▸ **The problem**:
After locating the line that holds "Screen dimensions: 172x129", copy that line and all that follow it word for word through the end of the data, with no pictures.

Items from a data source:
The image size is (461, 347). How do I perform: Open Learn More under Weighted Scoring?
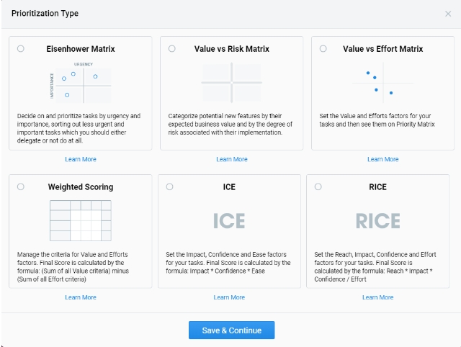click(80, 297)
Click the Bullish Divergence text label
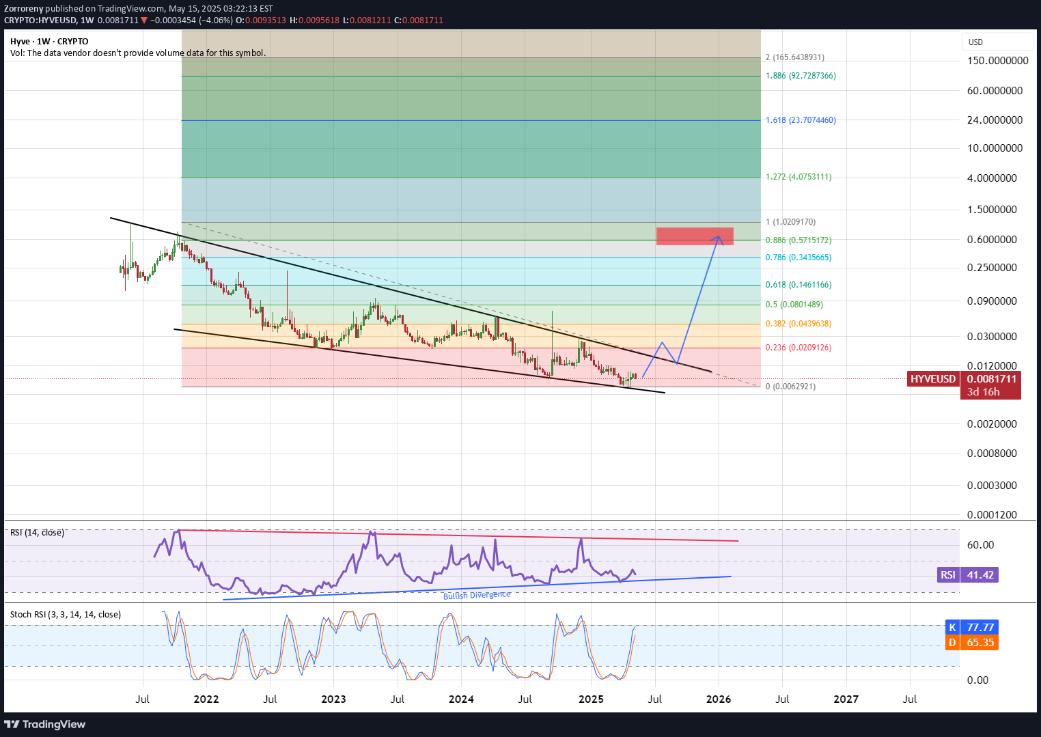The width and height of the screenshot is (1041, 737). [477, 596]
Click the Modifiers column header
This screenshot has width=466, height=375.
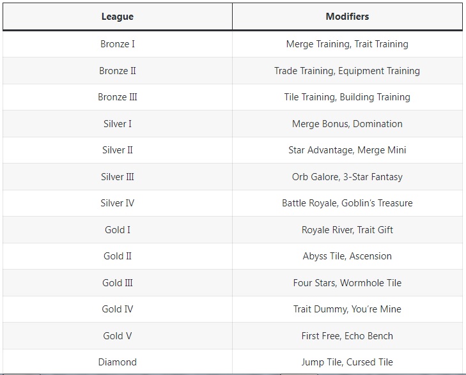tap(347, 17)
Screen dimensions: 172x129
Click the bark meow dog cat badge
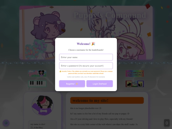[135, 84]
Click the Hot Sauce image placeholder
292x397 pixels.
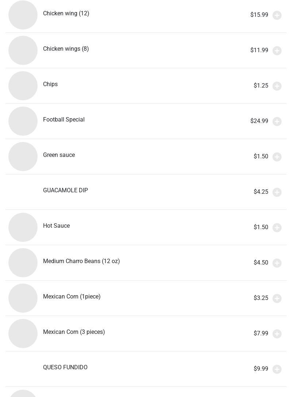23,227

▸ **Output**:
Screen dimensions: 172x129
Click the bark meow dog cat badge
[135, 84]
Click the Hot Sauce image placeholder
292x397 pixels.
23,227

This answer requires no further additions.